'Explosive' sales make China 'great again' for Louis Vuitton after consolidation to stem downturn, says CEO
Michael Burke also says investment in revamping Hong Kong stores is paying off, and rates one of its stores in the city higher even than brand's flagship Paris store
It’s fair to say the all-important Chinese market for luxury goods has seen some volatility of late. Retail CEOs and finance chiefs have been wringing their hands over a fall in sales in China and Hong Kong. But the man leading one of the world’s most recognisable luxury brands, Louis Vuitton, doesn’t seem at all worried. In fact, he sees the tide turning.
“Oh my, the last six months, it’s explosive in China now,” says Michael Burke, Louis Vuitton’s dynamic chairman and CEO, of the brand’s sales. He won’t put a number on that before official reports come out, but says with a knowing nod: “You’ll see.”

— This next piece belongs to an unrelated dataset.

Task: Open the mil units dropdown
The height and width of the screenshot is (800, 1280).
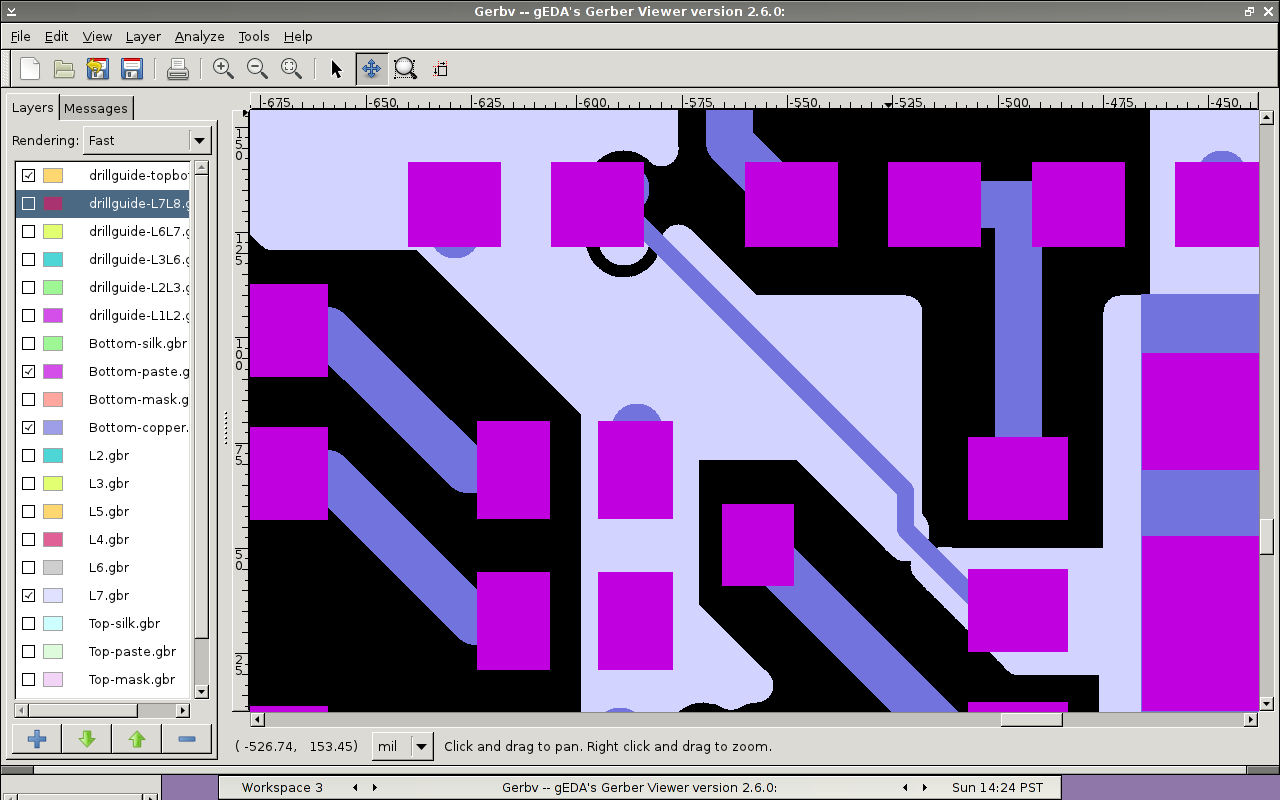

Twelve months ago, Burke talked to the Post about the slowing growth in sales of the brand, along with other luxury labels, in the wake of a Chinese government crackdown on excessive gift giving and corruption. He also noted a sales slowdown in Hong Kong, which he attributed to a loss of confidence on the part of local shoppers and a fall in the number of high-spending visitors from China. Burke argued at the time that this was a healthy development and had removed the froth (an unhealthy and unsustainable surge) from the market.
“Today, for us China is great again. It’s exactly what I predicted,” he says. “The froth will be eliminated by the market, and the real buyers, the upper middle classes and middle classes, will lead a consumer boom in China.”
Looking back, he says: “The crackdown on government gifting flushed out the system, which was a good thing. [Chinese President] Xi [Jinping] did it, he had to do it. He took a lot of flak for it, but he had to do it.”